Saul ‘Canelo’ Alvarez is interested in fighting Gennady Golovkin -- ‘eventually’
Saul “Canelo” Alvarez has plenty to occupy himself with as he trains for his Nov. 21 fight against World Boxing Council middleweight champion Miguel Cotto.
But after watching on television World Boxing Assn. and International Boxing Federation middleweight champion Gennady Gennadyevich Golovkin’s eighth-round technical-knockout title-unification victory over David Lemieux on Saturday at Madison Square Garden, he says a looming matchup between himself and Golovkin is intriguing.
“I’m a big boxing fan, I saw [Golovkin’s victory],” Alvarez told the Los Angeles Times on Thursday through a Spanish translator. “It’s a fight that could happen. I’ve built a reputation for myself that I don’t run from anybody. I want to give the fans the best fights out there. I’ll see once it comes to that day if the opportunity arises.”
Should the 25-year-old Alvarez (45-1-1, 32 knockouts) wrest the WBC belt from Cotto (40-4, 33 KOs) in the HBO pay-per-view bout at Mandalay Bay in Las Vegas, that opportunity will be right in his face.
The WBC has stipulated that the Cotto-Alvarez winner has only 15 days to determine whether he will fight Golovkin.
If the winner doesn’t commit, Golovkin (34-0, 31 KOs) adds the WBC belt and would need only the World Boxing Organization title to stand as the division’s unified champion, which he has said is his goal.
Alvarez declined to commit, referencing the fact that he and Cotto are fighting for the 160-pound belt at a 155-pound catchweight.
“There’s no secret that me and Miguel are not 160-pounders.
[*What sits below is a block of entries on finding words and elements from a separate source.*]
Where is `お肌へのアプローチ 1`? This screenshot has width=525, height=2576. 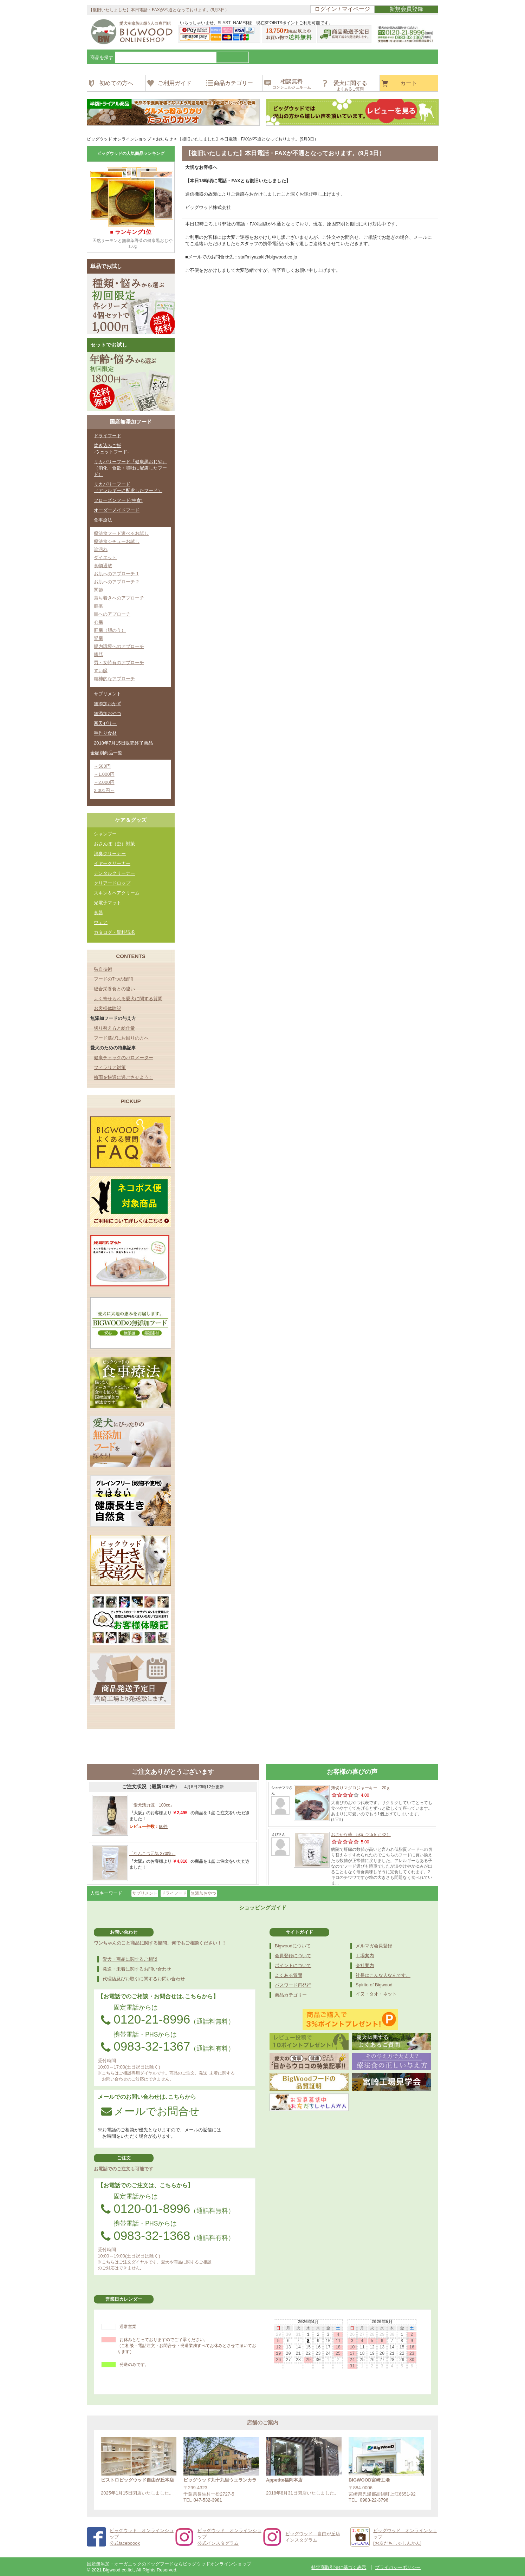 お肌へのアプローチ 1 is located at coordinates (116, 573).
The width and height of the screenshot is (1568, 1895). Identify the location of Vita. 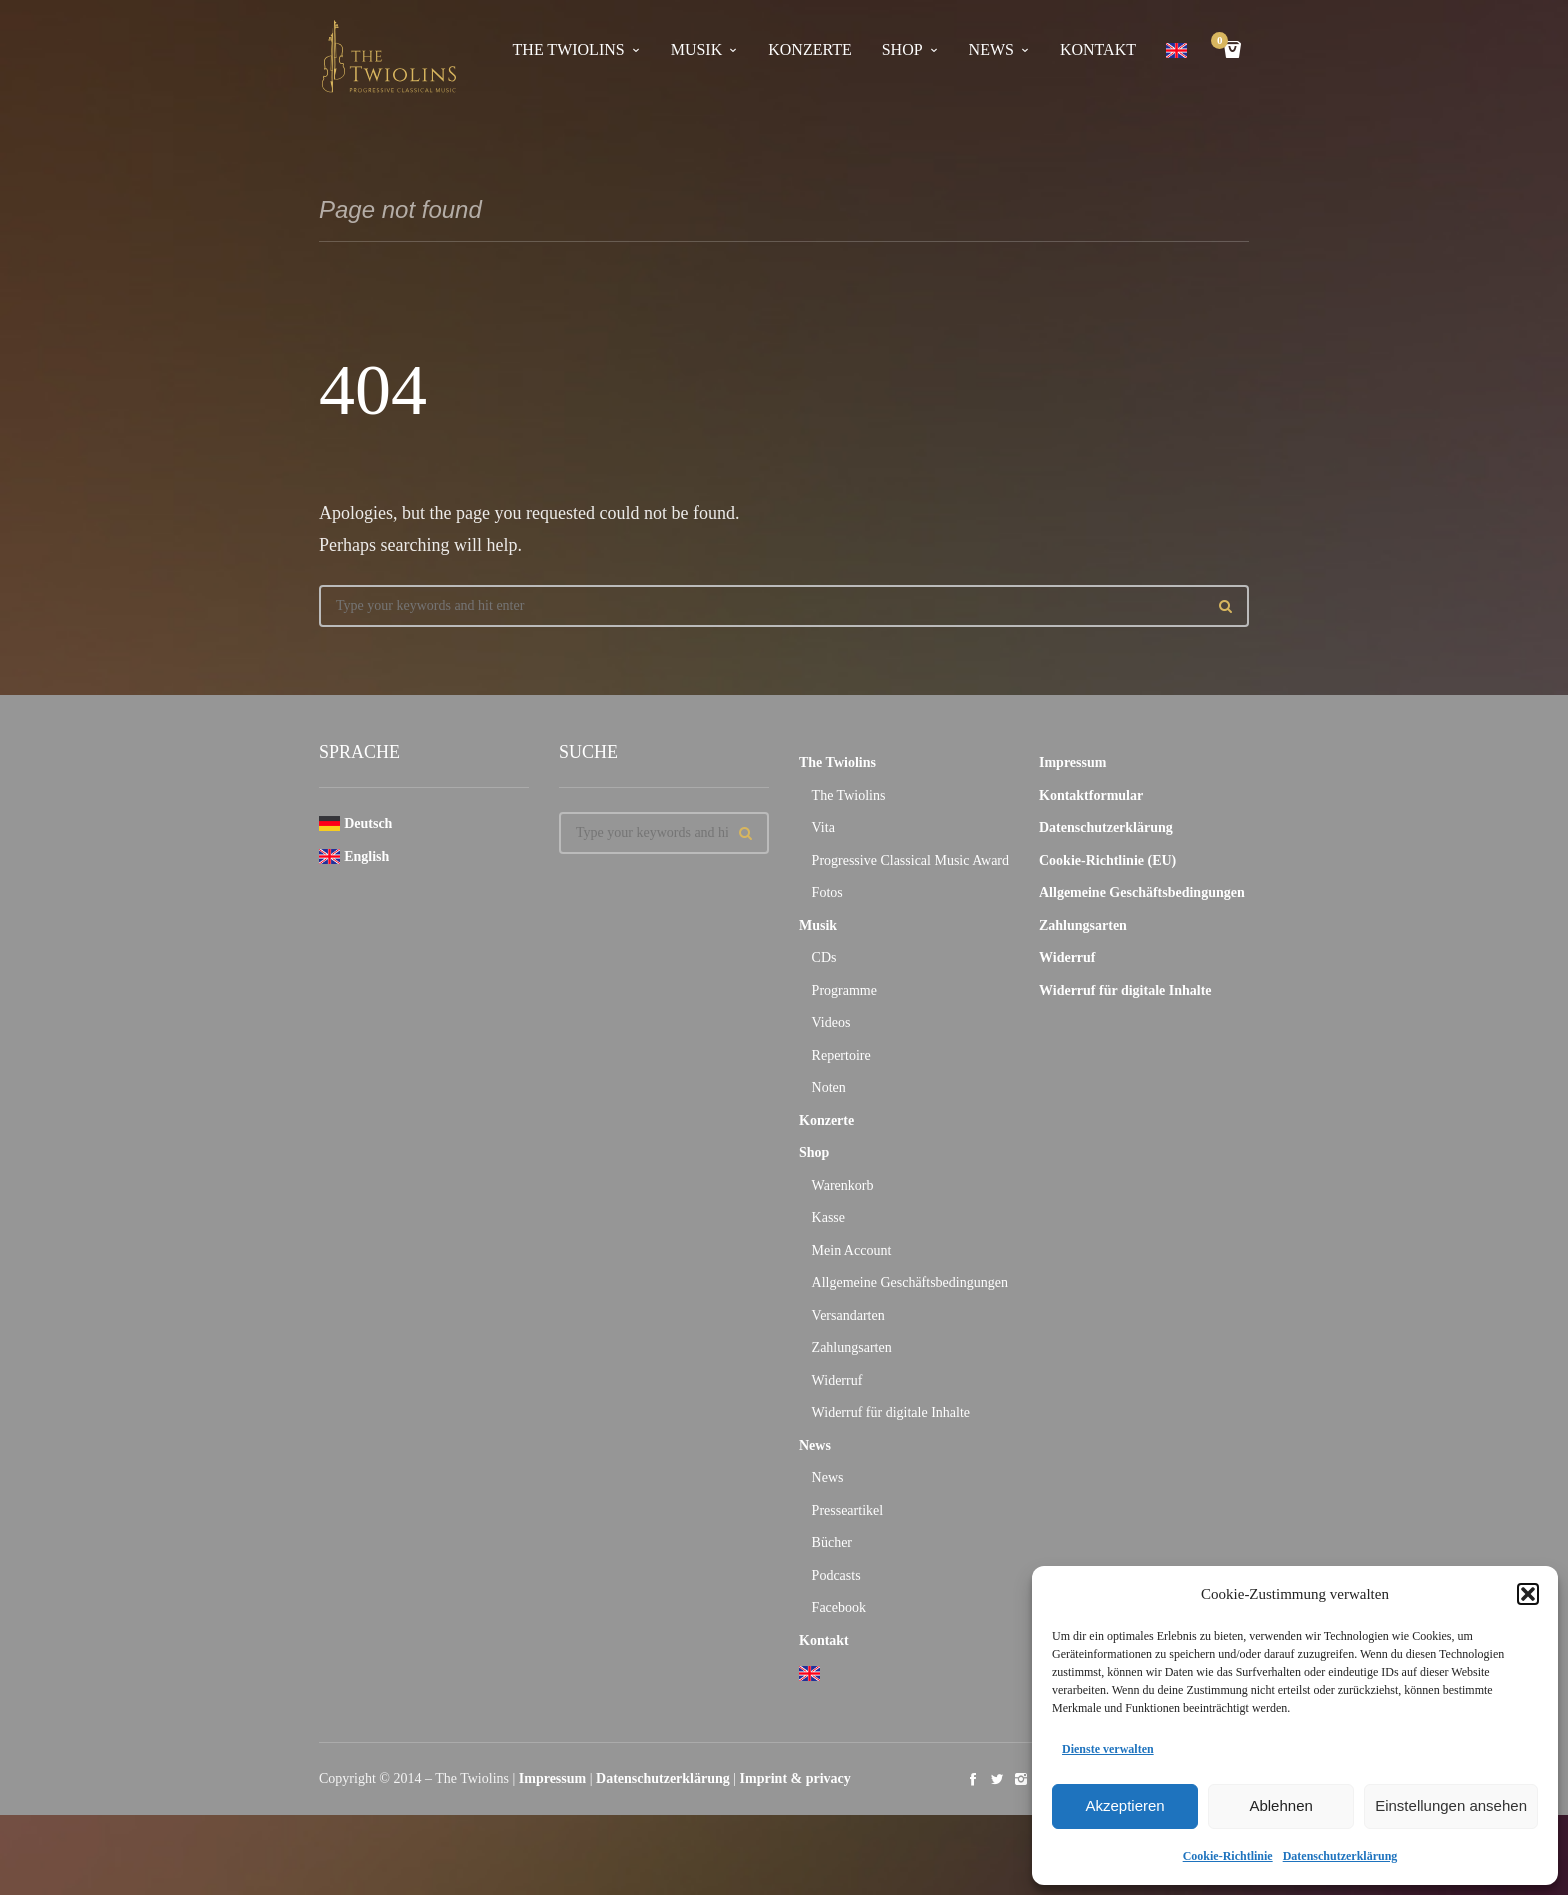
(823, 827).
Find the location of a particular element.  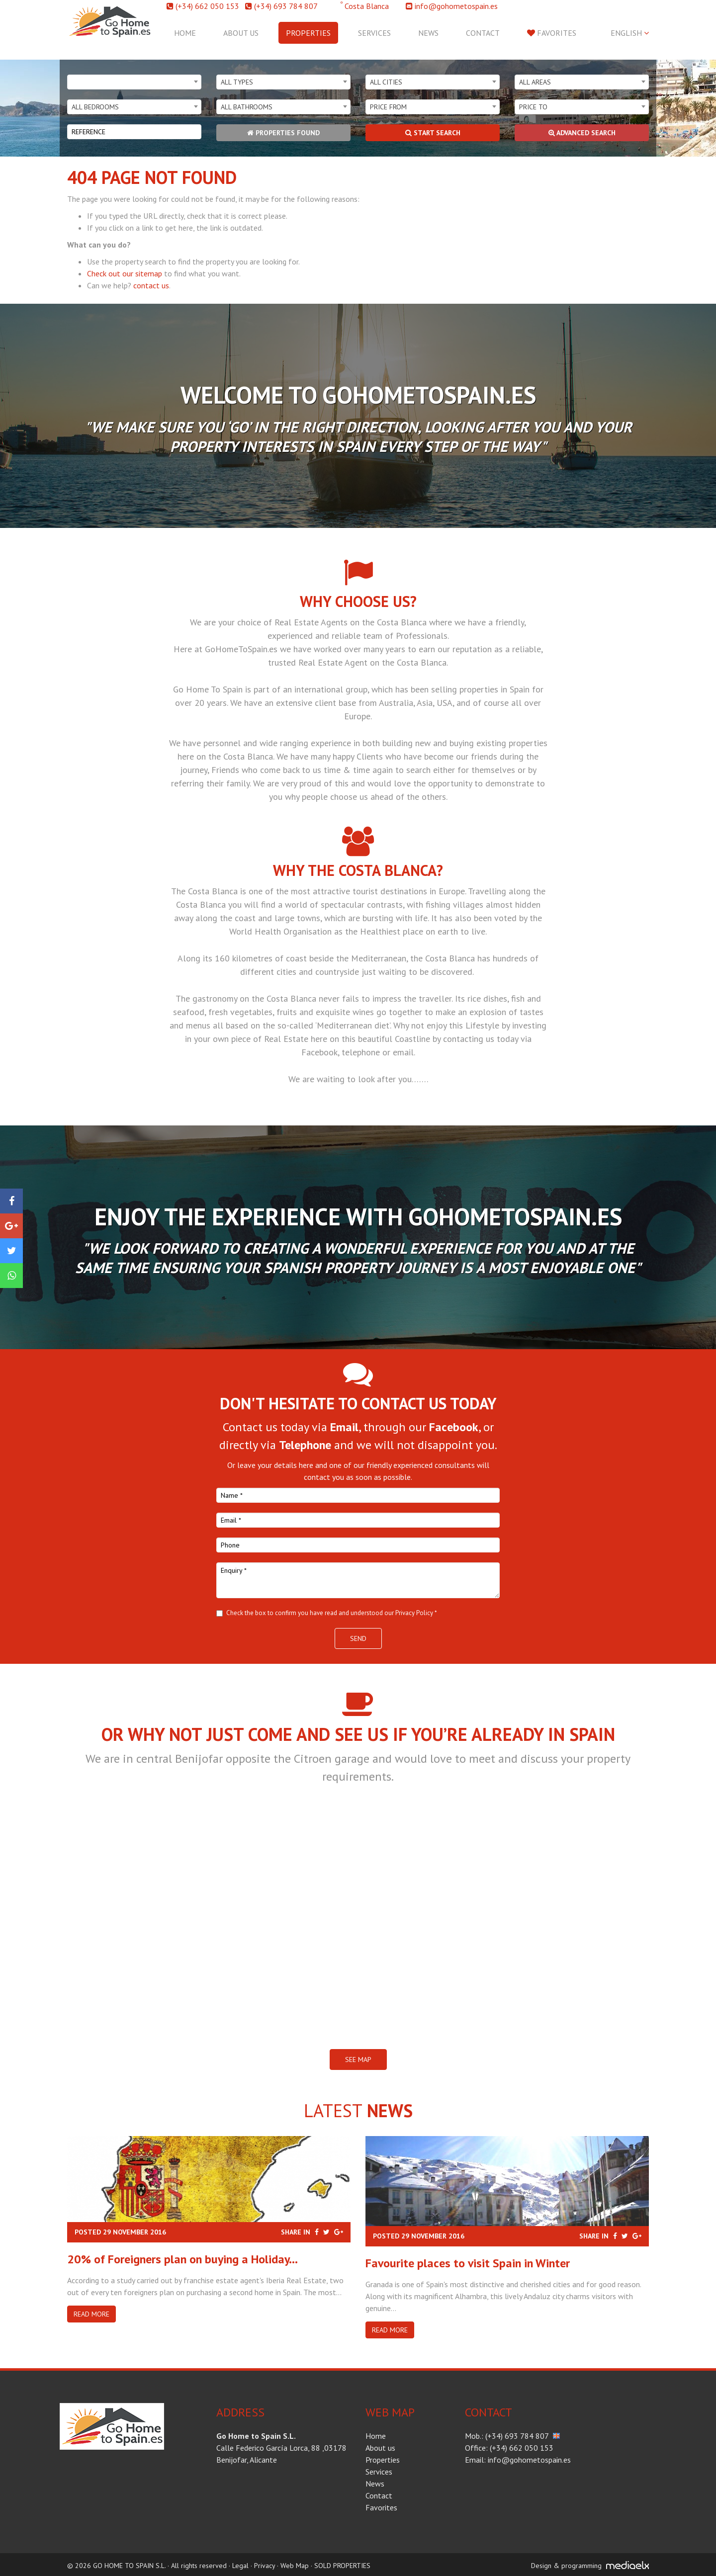

(+34) 693 784 807 is located at coordinates (286, 6).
Our body structure is not there yet,” Alvarez said. “I would love to fight ‘GGG’ when the time and opportunity come, more than willing and able to ... when the time comes.”
Breaking the code of Alvarez’s position isn’t too difficult. Yes, he could fight at 160. Just this week, he weighed 167 pounds at the WBC’s 30-day weigh-in.
But Alvarez also has other options, including some Manny Pacquiao interest, and his co-trainer, Chepo Reynoso, noted Thursday that the 150,000 pay-per-view buys for Golovkin-Lemieux were low, considering that Alvarez engaged in a 2013 loss to Floyd Mayweather Jr. that generated more than 2.2 million buys.
In other words: With time, the Golovkin fight could be even bigger.
“Canelo is fighting Cotto because he wants that world title, but he’s a junior-middleweight, not a middleweight,” said Oscar De La Hoya, Alvarez’s promoter. “Plus, he’s a guy who doesn’t like to talk about future fights, especially with this job at hand.
“After Cotto, we can start talking about the others. As for ‘GGG,’ yes, eventually that fight’s going to happen.”
Tom Loeffler, Golovkin’s promoter, said the 150,000 buys were influenced by the sporting world’s fixation on Game 1 of the National League Championship Series between the New York Mets and Chicago Cubs, which generated strong television ratings.
“What I’m pleased by is that Gennady [$2 million], Lemieux [$1.5 million] and [co-main-event fighter] ‘Chocalotito’ [Gonzalez] each had their biggest pay days yet and we sold out the Garden for the first time since Cotto and [Felix] Trinidad have done that in their fights,” Loeffler said.
A scenario remains for Golovkin to fight for the WBO title in the spring against the Dec. 19 winner of Andy Lee and Billy Joe Saunders in England, and then meet Alvarez if he meets the expectation of being a 3/1 betting favorite and defeats Cotto.
“We have a lot of respect for Canelo,” Loeffler said. “He’s fighting for the WBC championship and that’s what Gennady wants. Even with the 150,000 buys, Gennady is the most popular and lucrative opponent that either of them can face.
“If Canelo figures he’s a true 154-pounder, that’s OK. He gets stripped, Gennady becomes the automatic champion and it’s another step to unify the division.”